El ciudadano que se presenta como demócrata revela su faceta fascista en el acto de prostituir. Una vez concluido, este individuo regresa al mundo como un demócrata y un hombre satisfecho. En este comportamiento se esconde un juego íntimo entre el sujeto y la estructura patriarcal que lo ampara: es el goce privado que produce el ejercicio de la dominación masculina, el cual se entrelaza con el relato internalizado de “qué es ser hombre”, que sirve de ratificación simbólica.
Toda la acción es un tránsito del «yo» al «nosotros»; de un acto solitario o grupal a la experiencia de la fratría. Es un «así somos los hombres» que inunda el cuerpo, inscrito en el individuo que oscila entre demócrata y fascista, dándole la vivencia una energía que identifica como «masculina» que lo afilia a un grupo. Esta energía, sin embargo, es temporal, por lo que debe repetir el proceso una y otra vez para mantener su sentido de pertenencia. Los elementos que circulan a su alrededor—ya sea alcohol, familia, trabajo, dinero, drogas, mujeres o personas trans y travestis—son meros objetos necesarios para legitimar su posición.

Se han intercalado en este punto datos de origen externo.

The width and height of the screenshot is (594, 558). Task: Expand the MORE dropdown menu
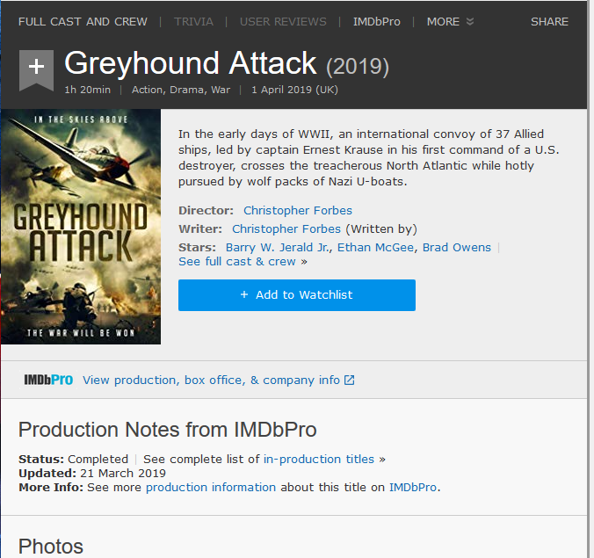click(450, 21)
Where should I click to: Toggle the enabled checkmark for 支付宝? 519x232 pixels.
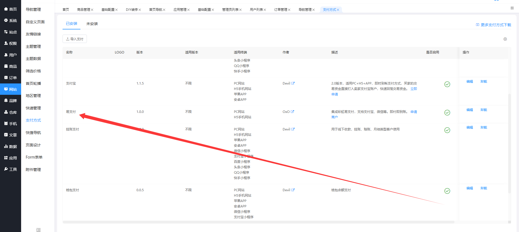click(x=447, y=84)
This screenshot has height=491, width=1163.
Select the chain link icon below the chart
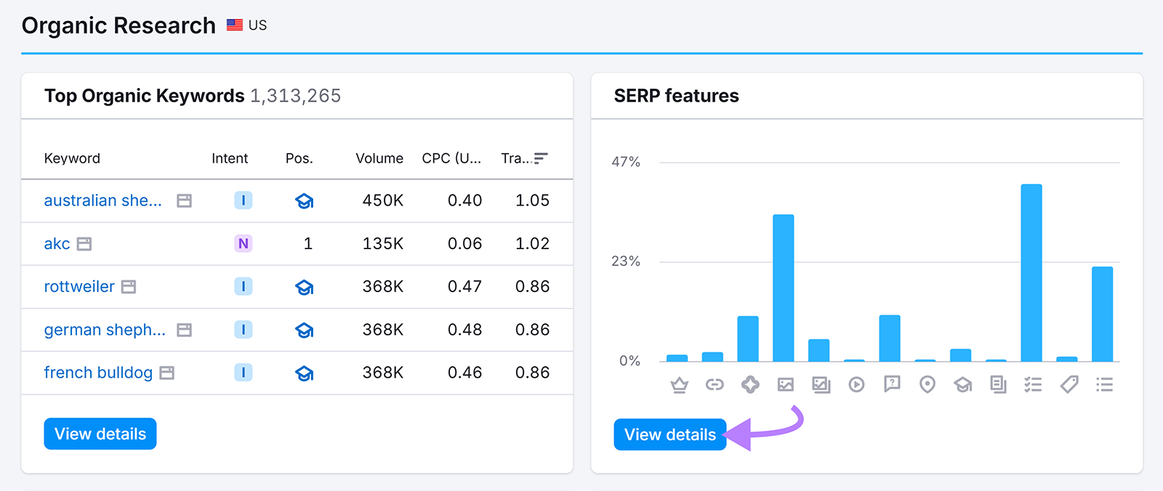(x=715, y=385)
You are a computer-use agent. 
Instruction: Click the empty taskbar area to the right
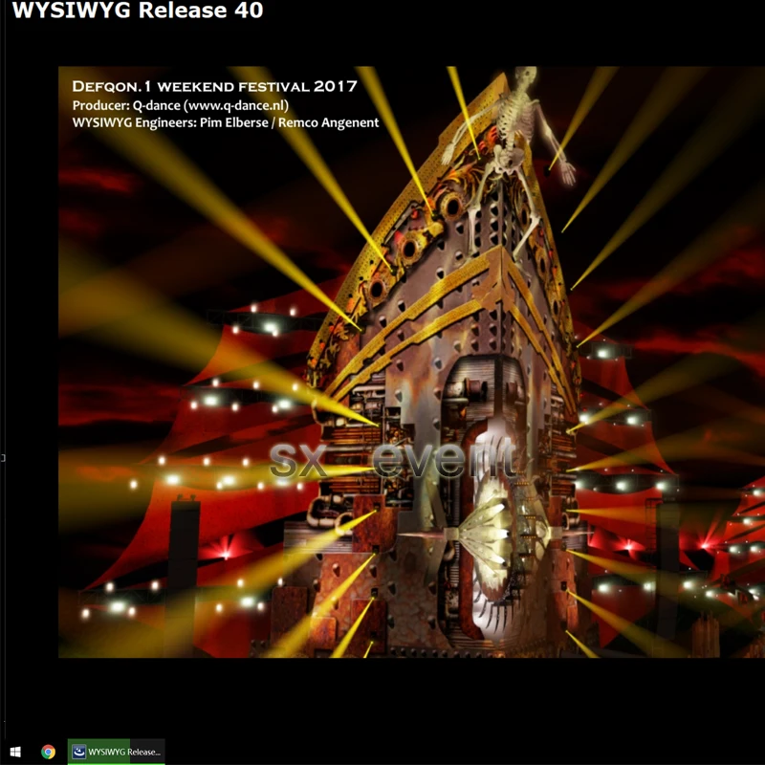point(478,752)
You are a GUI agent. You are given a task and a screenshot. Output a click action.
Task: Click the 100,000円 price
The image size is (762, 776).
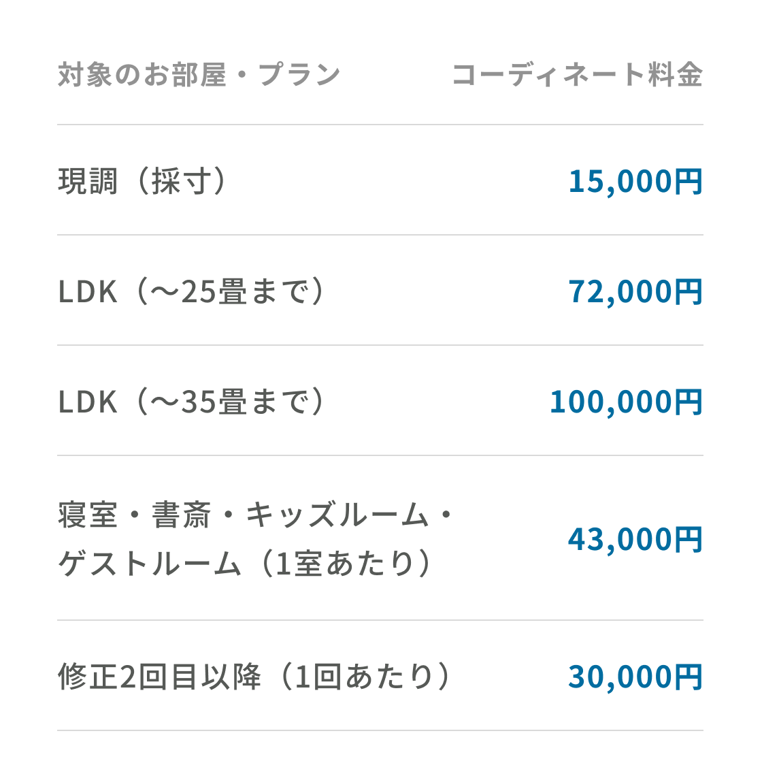[x=627, y=402]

Este individuo rechaza que lo llamen «putero» y argumenta: «No es mi culpa que existan ‘putas’ a las que les guste o sea su trabajo. Es un servicio para los hombres, y ellas cobran por ello». Incluso llega a ratificar su postura con afirmaciones como: «Hay putas. Si nosotros no usáramos sus servicios, se morirían de hambre. Deberían darnos las gracias».
Los «puteros» forman parte de ese amplio sector social considerado «gente de bien». Permanecen invisibilizados, incluso para un sector importante de los feminismos, a pesar de ser un pilar fundamental junto a la “gente de bien” para el sostenimiento y crecimiento de la Trata de Personas con fines de Explotación Sexual y de toda la red prostituyente institucionalizada.